▶ _Exercise requirements_:
An exact copy is required of the lines running from the one that contains "Screen dimensions: 1275x952" to the end of the material, both ends included, with pictures omitted.

__________________________________________________

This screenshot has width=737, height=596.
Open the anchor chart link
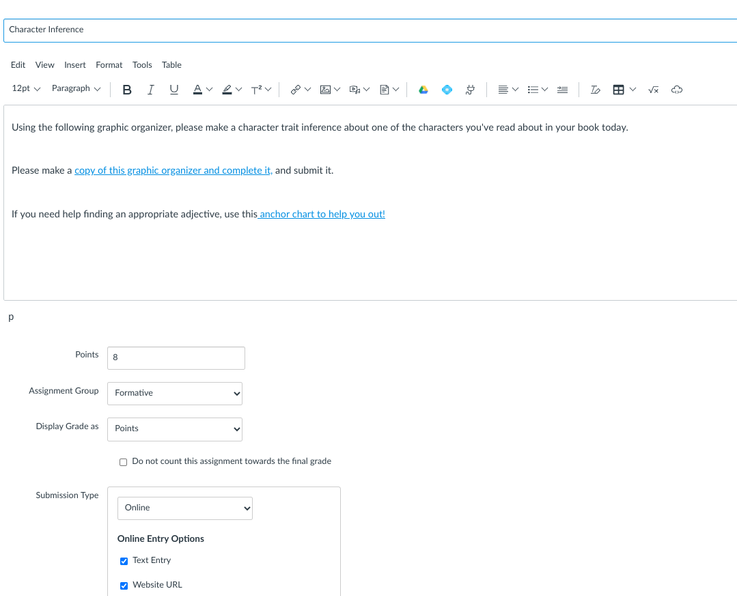(322, 214)
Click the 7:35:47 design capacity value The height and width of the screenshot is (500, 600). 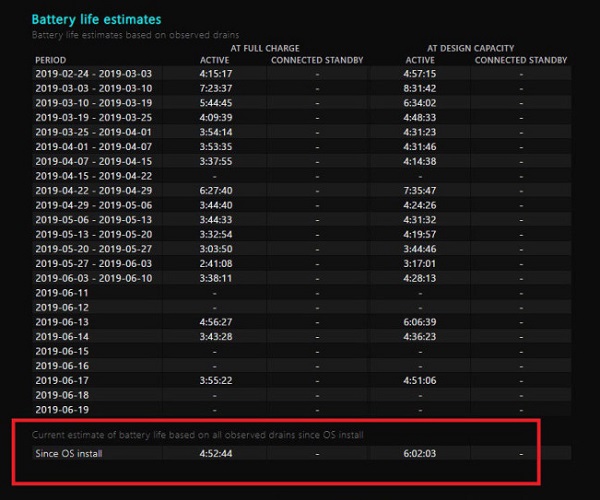click(419, 190)
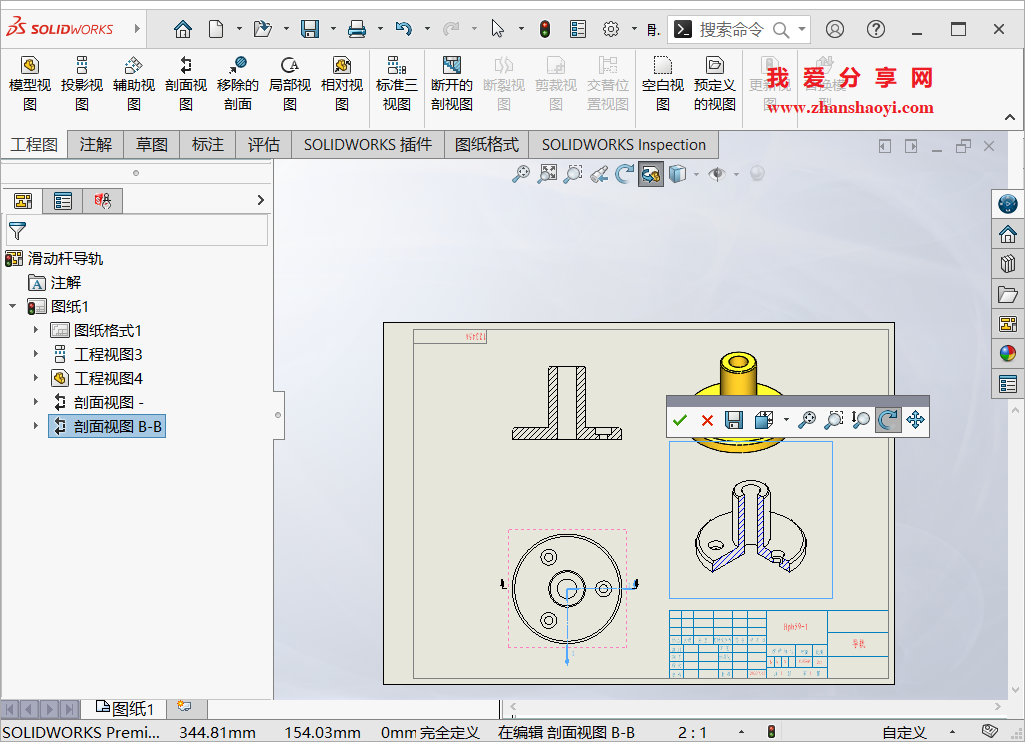Switch to the 草图 tab
The image size is (1025, 742).
[151, 145]
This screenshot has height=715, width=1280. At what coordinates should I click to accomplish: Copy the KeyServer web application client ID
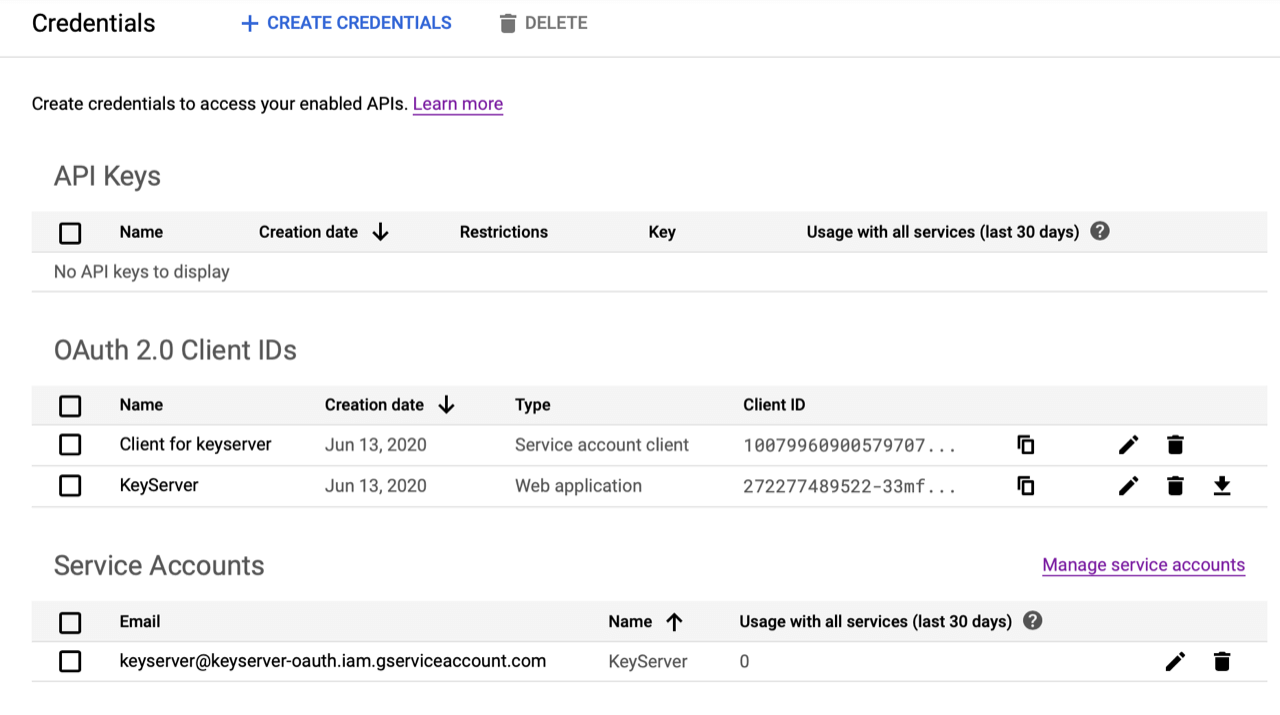[1025, 486]
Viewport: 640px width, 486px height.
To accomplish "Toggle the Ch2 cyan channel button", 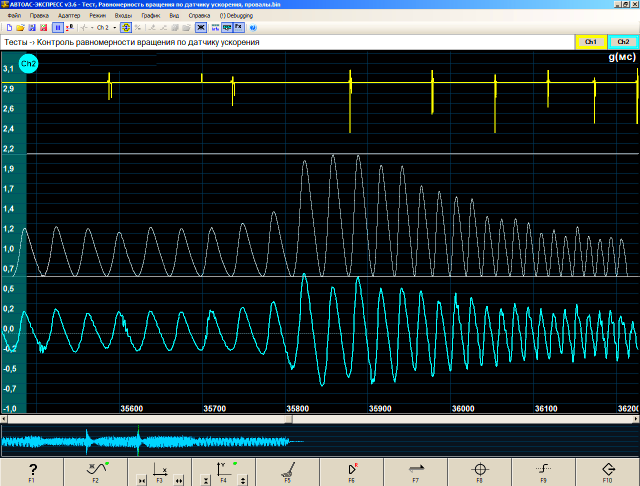I will click(623, 42).
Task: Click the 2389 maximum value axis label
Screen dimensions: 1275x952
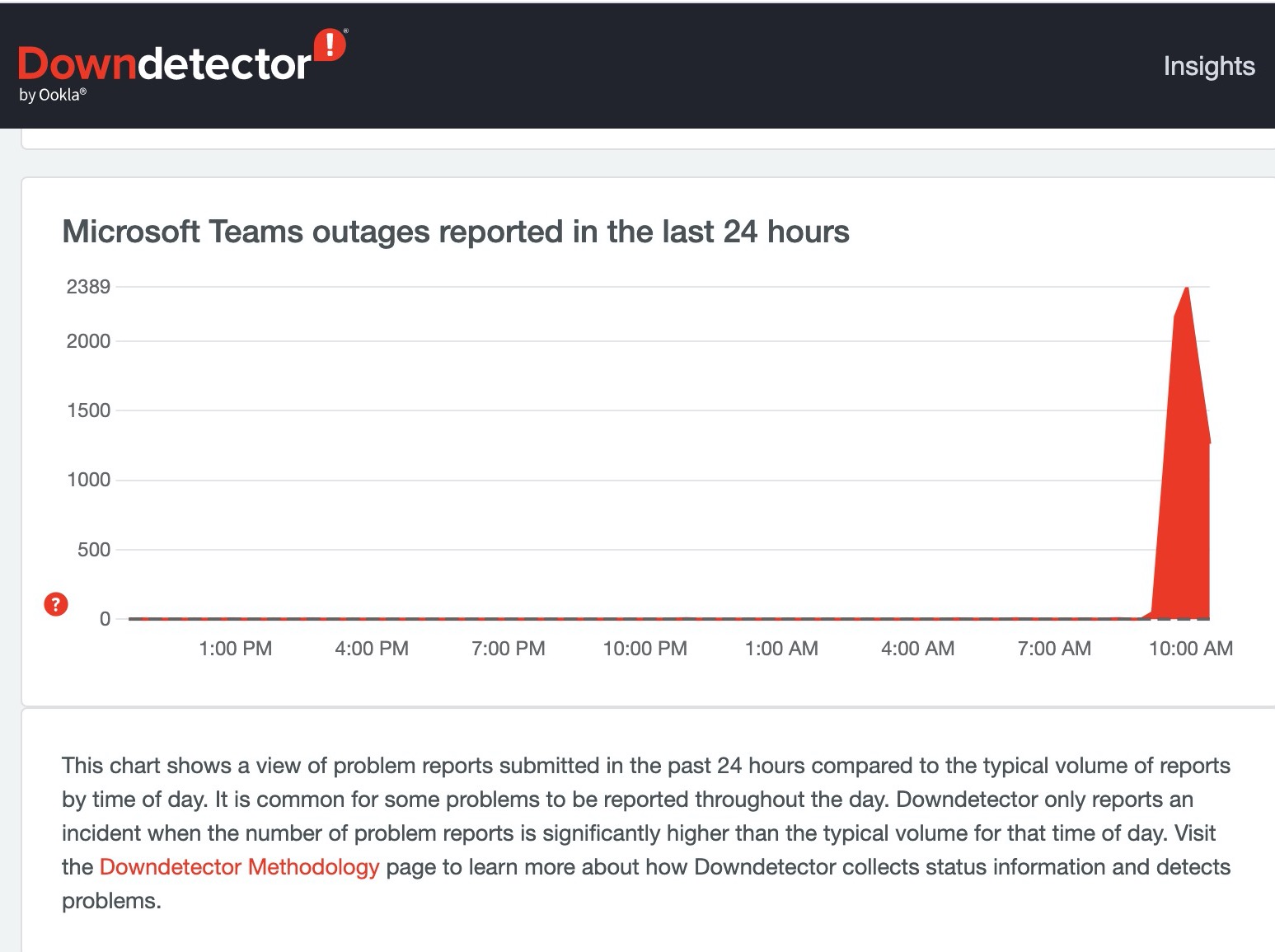Action: [x=88, y=287]
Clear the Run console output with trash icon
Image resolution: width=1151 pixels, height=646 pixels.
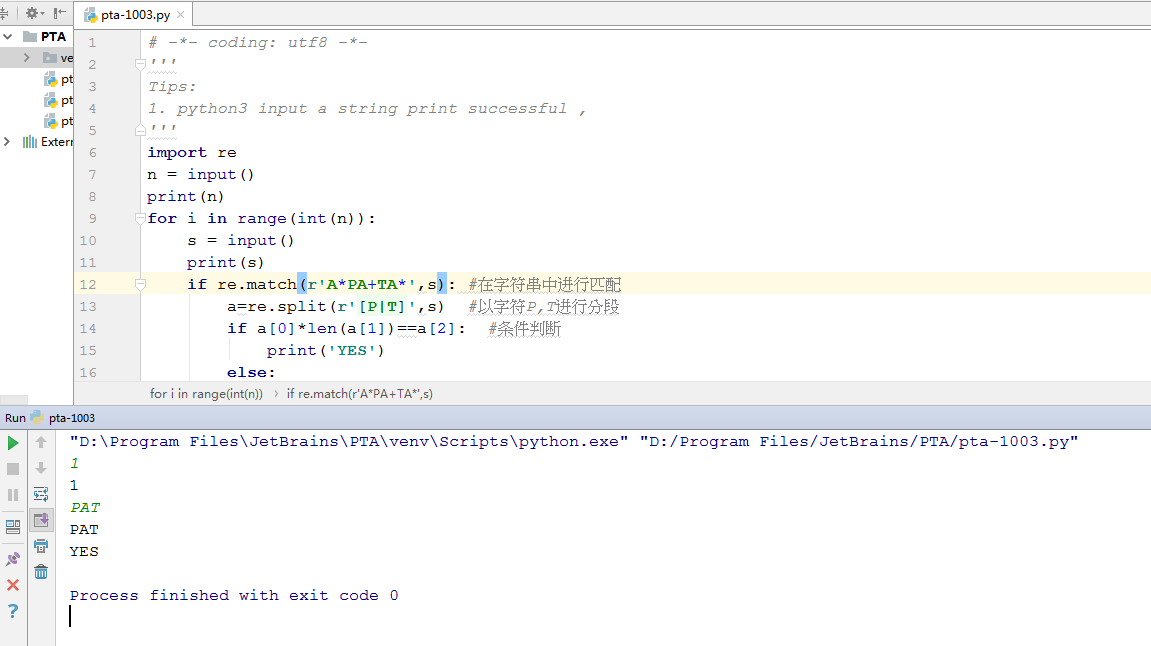click(40, 571)
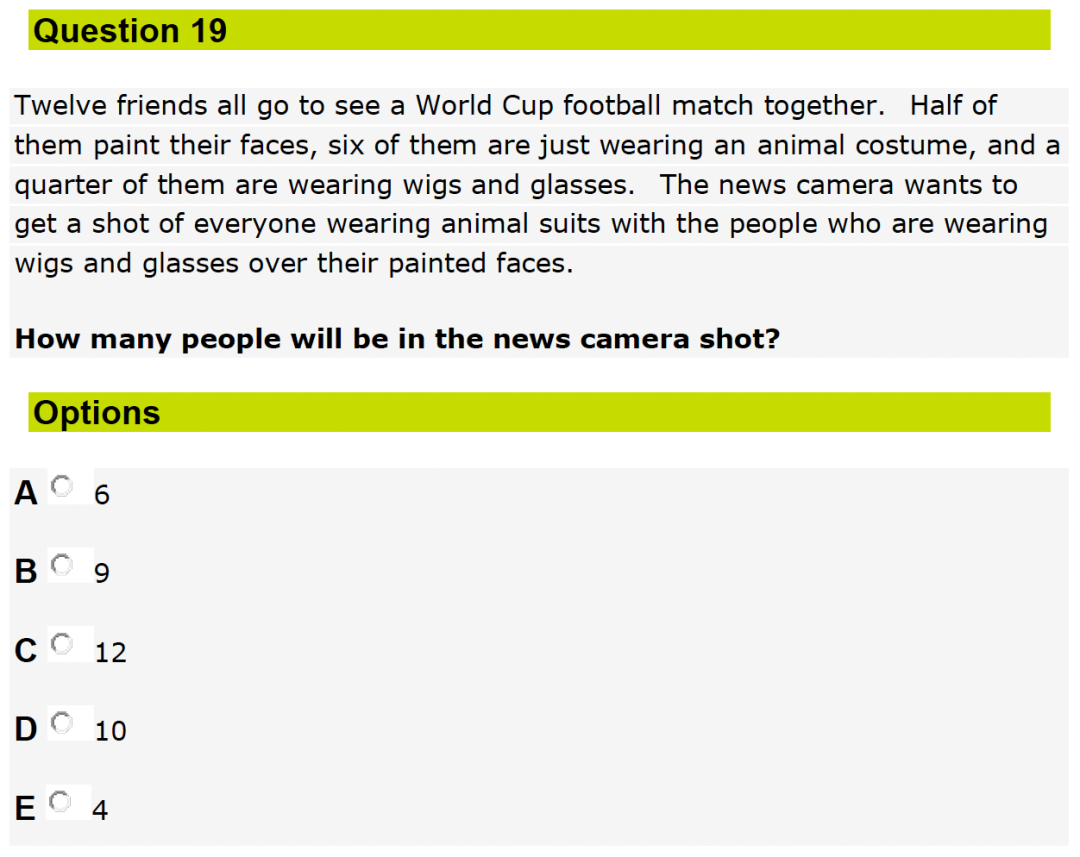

__________________________________________________

▶ _Output_:
Screen dimensions: 1275x952
Action: [x=88, y=287]
Clear the Run console output with trash icon
Image resolution: width=1151 pixels, height=646 pixels.
click(40, 571)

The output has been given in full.